Implications for Autism Research

The team notes that the absence of a gene similar to DDX53 in commonly used mouse models may require future researchers to reconsider how they study ASD. Since it lacks a functional equivalent in these models, findings in DDX53 cannot be easily replicated.

“Insights from this study could significantly influence the design and interpretation of autism research, particularly in developing new models.
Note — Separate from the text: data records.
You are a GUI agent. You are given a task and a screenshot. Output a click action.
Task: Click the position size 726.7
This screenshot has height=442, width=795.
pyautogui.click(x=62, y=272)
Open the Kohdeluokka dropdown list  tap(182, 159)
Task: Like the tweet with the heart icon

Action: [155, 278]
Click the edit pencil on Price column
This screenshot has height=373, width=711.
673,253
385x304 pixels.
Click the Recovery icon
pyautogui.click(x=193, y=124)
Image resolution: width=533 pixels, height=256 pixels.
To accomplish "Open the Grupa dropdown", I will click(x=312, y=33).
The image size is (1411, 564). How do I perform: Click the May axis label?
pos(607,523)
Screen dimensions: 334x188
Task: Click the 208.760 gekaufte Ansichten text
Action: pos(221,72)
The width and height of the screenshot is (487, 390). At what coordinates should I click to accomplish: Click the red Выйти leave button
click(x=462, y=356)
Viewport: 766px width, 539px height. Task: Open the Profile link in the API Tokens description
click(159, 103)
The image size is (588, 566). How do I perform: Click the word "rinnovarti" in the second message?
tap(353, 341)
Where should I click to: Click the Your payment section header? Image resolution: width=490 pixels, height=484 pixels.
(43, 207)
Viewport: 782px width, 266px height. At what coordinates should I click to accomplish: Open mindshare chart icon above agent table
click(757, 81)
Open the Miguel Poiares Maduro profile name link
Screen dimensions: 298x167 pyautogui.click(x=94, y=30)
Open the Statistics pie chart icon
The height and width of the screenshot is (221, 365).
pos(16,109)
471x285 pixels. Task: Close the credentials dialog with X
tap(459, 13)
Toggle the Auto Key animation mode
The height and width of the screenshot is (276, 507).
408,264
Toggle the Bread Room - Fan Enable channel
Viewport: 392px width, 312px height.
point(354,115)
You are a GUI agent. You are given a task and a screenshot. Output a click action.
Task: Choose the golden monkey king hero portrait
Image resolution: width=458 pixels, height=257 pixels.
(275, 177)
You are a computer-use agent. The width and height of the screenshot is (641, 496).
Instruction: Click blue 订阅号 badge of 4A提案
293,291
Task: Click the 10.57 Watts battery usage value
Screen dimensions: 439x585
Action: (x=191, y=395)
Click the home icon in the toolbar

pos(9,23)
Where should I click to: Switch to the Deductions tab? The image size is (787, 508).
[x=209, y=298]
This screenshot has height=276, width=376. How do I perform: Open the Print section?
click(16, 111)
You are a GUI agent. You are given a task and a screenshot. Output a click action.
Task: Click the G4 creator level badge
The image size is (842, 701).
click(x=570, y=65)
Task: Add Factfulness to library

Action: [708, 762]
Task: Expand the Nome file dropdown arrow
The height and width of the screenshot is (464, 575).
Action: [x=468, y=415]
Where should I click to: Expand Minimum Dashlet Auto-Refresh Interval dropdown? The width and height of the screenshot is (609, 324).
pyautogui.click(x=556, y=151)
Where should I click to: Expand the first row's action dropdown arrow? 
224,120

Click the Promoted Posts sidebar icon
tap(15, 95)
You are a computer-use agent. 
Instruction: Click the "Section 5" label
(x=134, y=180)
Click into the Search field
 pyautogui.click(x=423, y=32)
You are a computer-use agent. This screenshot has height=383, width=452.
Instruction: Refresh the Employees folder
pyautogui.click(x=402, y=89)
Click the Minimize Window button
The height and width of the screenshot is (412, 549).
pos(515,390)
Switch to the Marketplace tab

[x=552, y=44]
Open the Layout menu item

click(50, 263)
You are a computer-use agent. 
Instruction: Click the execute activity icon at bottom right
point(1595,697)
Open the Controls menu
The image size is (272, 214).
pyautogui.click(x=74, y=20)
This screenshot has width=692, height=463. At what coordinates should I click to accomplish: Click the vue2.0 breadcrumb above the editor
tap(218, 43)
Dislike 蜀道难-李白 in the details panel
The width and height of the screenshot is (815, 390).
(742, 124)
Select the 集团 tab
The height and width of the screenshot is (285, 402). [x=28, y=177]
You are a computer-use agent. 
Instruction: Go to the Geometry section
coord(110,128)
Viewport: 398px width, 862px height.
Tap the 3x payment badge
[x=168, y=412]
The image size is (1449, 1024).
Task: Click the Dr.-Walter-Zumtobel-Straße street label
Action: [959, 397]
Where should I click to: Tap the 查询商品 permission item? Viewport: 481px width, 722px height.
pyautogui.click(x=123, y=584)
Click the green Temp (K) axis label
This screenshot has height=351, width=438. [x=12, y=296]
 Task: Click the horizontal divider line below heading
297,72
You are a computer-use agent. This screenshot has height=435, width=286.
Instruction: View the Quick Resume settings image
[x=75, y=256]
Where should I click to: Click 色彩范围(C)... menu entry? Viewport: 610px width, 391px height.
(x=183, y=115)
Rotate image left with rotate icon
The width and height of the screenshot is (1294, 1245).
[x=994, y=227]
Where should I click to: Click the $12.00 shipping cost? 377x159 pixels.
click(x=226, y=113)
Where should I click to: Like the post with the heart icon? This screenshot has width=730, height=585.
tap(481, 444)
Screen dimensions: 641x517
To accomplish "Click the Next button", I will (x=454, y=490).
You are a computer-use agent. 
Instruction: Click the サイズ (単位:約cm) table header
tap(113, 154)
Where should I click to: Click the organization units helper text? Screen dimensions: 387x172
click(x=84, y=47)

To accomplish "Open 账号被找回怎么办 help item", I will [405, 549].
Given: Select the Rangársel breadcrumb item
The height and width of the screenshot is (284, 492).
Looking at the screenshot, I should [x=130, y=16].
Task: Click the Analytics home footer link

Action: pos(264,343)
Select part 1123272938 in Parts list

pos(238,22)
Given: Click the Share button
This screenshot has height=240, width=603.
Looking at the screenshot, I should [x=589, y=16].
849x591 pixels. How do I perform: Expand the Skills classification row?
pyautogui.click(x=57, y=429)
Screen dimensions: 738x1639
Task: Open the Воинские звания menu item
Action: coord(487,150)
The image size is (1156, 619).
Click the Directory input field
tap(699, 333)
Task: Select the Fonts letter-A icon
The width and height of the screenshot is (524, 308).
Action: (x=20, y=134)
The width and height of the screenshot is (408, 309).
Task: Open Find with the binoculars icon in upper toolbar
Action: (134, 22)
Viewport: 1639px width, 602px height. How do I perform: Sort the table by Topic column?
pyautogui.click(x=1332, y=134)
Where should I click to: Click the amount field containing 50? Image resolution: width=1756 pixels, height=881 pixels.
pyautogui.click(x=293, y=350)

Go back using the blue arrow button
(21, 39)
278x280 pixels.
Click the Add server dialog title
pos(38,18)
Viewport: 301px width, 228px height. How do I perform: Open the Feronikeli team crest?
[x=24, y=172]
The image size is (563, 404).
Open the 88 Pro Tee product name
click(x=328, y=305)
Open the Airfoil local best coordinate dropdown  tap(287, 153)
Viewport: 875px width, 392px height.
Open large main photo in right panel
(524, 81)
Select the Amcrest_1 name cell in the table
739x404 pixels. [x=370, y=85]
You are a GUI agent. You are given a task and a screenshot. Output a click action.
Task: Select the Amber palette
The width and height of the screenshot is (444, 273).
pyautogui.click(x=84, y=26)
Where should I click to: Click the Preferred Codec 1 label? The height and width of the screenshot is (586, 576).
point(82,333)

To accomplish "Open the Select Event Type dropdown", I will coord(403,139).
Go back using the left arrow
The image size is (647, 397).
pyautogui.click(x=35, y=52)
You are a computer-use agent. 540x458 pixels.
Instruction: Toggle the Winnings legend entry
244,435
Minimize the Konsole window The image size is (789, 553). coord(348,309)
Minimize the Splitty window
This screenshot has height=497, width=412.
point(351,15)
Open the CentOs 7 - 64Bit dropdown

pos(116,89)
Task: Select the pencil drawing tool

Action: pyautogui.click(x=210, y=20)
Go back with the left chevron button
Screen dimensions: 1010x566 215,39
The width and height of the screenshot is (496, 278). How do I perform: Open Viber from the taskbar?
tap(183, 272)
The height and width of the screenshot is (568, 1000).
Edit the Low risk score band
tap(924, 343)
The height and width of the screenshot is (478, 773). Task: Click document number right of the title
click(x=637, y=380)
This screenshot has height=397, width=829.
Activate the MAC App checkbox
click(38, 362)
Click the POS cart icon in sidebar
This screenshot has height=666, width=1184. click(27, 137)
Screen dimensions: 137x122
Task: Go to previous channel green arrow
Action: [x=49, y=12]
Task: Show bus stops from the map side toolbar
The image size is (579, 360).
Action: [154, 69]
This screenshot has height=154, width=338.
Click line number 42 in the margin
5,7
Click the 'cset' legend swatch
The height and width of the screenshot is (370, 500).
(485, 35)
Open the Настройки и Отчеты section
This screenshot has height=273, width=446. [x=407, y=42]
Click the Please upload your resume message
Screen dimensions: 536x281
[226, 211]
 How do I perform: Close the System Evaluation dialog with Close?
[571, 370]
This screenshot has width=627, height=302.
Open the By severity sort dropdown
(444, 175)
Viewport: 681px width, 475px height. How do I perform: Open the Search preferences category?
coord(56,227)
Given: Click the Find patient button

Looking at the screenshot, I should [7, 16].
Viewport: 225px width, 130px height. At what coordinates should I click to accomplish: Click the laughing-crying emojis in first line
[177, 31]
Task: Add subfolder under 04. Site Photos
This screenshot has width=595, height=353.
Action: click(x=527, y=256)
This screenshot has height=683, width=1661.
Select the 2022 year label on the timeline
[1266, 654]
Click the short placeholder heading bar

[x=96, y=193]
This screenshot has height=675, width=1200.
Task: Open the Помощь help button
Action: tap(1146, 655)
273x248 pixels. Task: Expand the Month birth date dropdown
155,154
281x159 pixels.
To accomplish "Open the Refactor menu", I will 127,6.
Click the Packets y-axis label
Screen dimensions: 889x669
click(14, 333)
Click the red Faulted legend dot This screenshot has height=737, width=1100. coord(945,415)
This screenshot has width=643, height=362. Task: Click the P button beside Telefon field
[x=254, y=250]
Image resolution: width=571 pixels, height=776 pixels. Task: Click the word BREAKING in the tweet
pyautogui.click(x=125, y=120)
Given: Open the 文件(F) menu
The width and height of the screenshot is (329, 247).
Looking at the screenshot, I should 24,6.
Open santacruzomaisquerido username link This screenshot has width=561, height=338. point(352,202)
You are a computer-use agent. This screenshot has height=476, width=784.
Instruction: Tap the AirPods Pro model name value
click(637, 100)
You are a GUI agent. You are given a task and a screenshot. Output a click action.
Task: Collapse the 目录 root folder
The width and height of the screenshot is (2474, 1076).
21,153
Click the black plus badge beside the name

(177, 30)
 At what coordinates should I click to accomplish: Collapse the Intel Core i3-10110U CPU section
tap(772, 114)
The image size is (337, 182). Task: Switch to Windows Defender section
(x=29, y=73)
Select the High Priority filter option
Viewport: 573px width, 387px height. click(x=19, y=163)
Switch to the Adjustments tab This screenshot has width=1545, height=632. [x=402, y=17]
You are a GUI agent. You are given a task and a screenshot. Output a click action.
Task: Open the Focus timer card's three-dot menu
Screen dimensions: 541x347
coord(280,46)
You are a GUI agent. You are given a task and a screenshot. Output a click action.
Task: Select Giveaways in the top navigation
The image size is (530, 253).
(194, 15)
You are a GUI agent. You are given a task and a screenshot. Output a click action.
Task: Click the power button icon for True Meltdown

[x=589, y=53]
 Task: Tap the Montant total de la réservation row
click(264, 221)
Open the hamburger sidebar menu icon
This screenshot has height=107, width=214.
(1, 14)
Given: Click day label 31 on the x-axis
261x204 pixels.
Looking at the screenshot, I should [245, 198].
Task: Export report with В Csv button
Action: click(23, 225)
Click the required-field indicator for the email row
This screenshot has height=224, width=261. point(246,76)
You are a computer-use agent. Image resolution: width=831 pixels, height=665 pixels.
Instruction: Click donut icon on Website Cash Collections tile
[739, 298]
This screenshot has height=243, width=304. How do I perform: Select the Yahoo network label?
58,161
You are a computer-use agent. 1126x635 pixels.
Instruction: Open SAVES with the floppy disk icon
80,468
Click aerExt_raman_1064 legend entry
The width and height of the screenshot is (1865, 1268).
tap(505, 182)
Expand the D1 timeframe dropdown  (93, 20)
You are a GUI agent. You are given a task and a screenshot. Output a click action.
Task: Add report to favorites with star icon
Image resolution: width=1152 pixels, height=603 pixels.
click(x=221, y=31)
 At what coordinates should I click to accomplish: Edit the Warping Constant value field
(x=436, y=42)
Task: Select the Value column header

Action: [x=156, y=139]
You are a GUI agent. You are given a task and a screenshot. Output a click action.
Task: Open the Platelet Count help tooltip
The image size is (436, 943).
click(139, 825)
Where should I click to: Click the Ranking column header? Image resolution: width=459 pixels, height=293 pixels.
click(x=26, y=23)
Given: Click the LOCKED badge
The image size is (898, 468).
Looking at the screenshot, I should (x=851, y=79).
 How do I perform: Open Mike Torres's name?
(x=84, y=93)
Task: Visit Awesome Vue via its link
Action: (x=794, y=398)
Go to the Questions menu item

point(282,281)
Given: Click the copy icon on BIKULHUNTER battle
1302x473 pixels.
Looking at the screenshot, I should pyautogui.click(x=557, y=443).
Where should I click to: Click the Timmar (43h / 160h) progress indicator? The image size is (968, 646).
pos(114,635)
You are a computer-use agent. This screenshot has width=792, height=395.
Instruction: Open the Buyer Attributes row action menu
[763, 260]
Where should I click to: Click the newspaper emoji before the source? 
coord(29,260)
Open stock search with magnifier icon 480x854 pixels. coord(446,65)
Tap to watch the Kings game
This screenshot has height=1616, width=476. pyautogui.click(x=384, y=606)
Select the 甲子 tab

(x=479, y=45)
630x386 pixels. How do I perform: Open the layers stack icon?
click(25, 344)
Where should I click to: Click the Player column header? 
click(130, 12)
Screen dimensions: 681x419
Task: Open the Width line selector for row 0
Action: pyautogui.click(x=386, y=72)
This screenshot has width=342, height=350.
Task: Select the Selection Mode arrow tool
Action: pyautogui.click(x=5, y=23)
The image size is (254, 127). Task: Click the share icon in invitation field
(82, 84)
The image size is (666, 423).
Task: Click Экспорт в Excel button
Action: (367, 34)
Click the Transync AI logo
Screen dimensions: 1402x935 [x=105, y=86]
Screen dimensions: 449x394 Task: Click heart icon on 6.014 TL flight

Identifying these variants is an important step towards developing more precise diagnostics and therapeutics for patients and families with ASD,” says Scherer.

Scherer also added, “both studies provide even more evidence that complex neurobehavioral conditions like autism can sometimes have simple biologic (genetic) underpinnings.”

References: “Genetic variants in DDX53 contribute to autism spectrum disorder associated with the Xp22.11 locus” by Marcello Scala, Clarrisa A. Bradley, Jennifer L. Howe, Brett Trost, Nelson Bautista Salazar, Carole Shum, Marla Mendes, Miriam S. Reuter, Evdokia Anagnostou, Jeffrey R. MacDonald, Sangyoon Y. Ko, Paul W. Frankland, Jessica Charlebois, Mayada Elsabbagh, Leslie Granger, George Anadiotis, Verdiana Pullano, Alfredo Brusco, Roberto Keller, Sarah Parisotto, Helio F. Pedro, Laina Lusk, Pamela Pojomovsky McDonnell, Ingo Helbig, Sureni V. Mullegama, Emilie D. Douine, Rosario Ivetth Corona, Bianca E. Russell, Stanley F. Nelson, Claudio Graziano, Maria Schwab, Laurie Simone, Federico Zara and Stephen W. Scherer, 19 December 2024, The American Journal of Human Genetics.
DOI: 10.1016/j.ajhg.2024.11.003

“Chromosome X-wide common variant association study in autism spectrum disorder” by Marla Mendes, Desmond Zeya Chen, Worrawat Engchuan, Thiago Peixoto Leal, Bhooma Thiruvahindrapuram, Brett Trost, Jennifer L. Howe, Giovanna Pellecchia, Thomas Nalpathamkalam, Roumiana Alexandrova, Nelson Bautista Salazar, Ethan A. McKee, Natalia Rivera-Alfaro, Meng-Chuan Lai, Sara Bandres-Ciga, Delnaz Roshandel, Clarrisa A. Bradley, Evdokia Anagnostou, Lei Sun and Stephen W. Scherer, 19 December 2024, The American Journal of Human Genetics.
DOI: 10.1016/j.ajhg.2024.11.008

The study was funded by the University of Toronto McLaughlin Centre, Autism Speaks, Autism Speaks Canada, Ontario Brain Institute, the Italian Ministry for Education, University and Research and SickKids Foundation. Additional funding was provided by National Institutes of Health and the California Center for Rare Diseases at UCLA.